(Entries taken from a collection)
"""

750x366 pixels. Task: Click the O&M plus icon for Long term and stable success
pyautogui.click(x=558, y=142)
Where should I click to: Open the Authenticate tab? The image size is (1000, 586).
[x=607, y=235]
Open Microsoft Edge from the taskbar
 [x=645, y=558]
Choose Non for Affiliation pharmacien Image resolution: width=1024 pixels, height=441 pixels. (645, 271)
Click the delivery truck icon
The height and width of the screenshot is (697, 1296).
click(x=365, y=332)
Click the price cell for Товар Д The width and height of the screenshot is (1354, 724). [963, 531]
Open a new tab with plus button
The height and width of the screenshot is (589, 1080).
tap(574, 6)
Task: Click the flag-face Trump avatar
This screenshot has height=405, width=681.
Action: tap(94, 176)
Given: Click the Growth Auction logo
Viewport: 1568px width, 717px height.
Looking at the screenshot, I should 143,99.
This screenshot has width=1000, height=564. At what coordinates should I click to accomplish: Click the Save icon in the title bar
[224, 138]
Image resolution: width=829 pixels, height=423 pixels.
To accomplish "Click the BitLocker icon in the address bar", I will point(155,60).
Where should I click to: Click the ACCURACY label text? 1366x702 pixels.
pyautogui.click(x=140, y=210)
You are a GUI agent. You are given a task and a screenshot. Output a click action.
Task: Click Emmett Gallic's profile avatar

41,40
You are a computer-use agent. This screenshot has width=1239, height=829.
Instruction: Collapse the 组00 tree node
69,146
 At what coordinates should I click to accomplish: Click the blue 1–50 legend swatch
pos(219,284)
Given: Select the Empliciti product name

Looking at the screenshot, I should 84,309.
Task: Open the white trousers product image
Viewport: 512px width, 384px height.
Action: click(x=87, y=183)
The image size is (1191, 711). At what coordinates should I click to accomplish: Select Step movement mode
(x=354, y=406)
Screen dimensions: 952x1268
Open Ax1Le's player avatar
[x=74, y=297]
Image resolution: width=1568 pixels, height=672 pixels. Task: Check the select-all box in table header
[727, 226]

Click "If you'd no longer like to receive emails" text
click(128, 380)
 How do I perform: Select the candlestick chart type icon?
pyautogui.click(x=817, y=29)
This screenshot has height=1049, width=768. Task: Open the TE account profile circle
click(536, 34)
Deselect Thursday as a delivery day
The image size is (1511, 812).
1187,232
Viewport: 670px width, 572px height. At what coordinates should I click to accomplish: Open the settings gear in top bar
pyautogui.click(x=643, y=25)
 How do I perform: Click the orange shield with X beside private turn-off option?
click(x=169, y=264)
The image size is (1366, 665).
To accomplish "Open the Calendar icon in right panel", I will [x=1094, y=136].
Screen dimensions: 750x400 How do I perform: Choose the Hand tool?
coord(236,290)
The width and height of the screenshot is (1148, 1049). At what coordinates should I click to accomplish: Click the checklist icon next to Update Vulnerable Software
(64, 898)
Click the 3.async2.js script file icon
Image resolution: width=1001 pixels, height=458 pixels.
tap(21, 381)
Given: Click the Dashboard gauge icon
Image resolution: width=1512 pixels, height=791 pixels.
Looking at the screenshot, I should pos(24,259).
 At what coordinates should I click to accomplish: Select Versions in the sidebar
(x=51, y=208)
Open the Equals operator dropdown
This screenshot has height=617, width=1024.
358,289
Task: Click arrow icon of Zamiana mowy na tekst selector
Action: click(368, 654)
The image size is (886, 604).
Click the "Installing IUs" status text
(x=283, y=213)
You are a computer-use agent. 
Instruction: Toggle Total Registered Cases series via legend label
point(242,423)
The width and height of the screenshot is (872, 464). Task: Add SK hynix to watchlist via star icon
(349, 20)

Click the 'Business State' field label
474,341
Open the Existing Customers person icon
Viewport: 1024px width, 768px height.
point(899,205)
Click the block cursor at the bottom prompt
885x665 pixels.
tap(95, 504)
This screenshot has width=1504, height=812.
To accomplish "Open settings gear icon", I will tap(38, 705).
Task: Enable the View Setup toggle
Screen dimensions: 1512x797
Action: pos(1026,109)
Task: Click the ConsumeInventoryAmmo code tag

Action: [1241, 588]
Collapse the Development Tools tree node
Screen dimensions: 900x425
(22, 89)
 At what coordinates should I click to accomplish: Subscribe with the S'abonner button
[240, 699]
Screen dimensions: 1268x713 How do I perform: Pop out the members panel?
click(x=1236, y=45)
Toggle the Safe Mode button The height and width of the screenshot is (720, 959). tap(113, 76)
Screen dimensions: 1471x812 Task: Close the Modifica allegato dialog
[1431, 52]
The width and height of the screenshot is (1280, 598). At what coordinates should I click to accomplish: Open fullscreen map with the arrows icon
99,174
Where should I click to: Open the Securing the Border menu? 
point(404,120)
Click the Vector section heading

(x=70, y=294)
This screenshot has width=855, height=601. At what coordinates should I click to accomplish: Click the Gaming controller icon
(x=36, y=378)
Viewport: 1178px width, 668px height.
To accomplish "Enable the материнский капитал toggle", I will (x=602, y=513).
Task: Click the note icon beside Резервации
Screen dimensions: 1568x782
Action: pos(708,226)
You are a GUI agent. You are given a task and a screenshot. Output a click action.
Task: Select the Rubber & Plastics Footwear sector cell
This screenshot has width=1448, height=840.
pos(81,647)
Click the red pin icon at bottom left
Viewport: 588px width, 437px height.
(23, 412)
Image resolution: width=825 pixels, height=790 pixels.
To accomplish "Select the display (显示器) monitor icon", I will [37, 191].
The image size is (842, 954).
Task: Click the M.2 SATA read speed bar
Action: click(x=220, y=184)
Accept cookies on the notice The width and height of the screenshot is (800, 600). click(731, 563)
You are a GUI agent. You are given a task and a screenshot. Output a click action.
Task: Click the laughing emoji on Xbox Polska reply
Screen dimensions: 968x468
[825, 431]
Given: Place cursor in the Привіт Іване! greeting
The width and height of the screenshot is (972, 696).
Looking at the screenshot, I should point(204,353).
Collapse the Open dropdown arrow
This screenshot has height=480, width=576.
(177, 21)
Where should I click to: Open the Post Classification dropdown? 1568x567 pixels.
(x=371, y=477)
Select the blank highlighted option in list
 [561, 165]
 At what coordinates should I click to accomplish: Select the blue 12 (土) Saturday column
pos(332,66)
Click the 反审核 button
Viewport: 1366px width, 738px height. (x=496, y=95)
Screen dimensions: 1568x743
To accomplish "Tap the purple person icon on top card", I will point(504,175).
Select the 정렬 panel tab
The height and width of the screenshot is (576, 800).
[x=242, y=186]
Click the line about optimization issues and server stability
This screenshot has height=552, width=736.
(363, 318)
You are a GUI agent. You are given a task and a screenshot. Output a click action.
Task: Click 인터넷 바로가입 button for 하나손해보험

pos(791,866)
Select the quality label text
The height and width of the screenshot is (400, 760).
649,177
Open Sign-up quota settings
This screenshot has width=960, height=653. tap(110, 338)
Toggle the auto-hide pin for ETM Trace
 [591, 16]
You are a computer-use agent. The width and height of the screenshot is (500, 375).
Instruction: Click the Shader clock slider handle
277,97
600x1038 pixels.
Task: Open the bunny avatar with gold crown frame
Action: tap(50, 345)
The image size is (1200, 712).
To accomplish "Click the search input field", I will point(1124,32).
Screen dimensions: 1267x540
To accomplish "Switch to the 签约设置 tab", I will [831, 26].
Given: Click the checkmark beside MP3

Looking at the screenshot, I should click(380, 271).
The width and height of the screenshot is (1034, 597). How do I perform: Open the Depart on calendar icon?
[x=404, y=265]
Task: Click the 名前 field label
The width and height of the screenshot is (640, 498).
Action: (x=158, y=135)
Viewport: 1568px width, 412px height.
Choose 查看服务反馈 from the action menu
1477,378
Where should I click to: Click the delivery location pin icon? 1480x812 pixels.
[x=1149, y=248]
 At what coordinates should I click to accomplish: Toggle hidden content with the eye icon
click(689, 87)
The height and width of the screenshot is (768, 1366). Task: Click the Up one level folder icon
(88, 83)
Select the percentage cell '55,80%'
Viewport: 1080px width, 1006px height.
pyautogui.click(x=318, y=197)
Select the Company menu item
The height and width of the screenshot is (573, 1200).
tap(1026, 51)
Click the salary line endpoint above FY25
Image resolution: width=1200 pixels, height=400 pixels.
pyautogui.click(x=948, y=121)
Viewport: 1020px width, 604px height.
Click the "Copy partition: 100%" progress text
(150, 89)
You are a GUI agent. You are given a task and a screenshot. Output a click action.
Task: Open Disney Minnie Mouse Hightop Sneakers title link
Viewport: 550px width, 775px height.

"""

**Task details:** Whenever "computer" occurs in a line of the entries, copy that line.

**Answer space:**
You are a computer-use agent. This screenshot has width=1239, height=829.
You are a computer-use agent. 
You are a computer-use agent. The width and height of the screenshot is (500, 375).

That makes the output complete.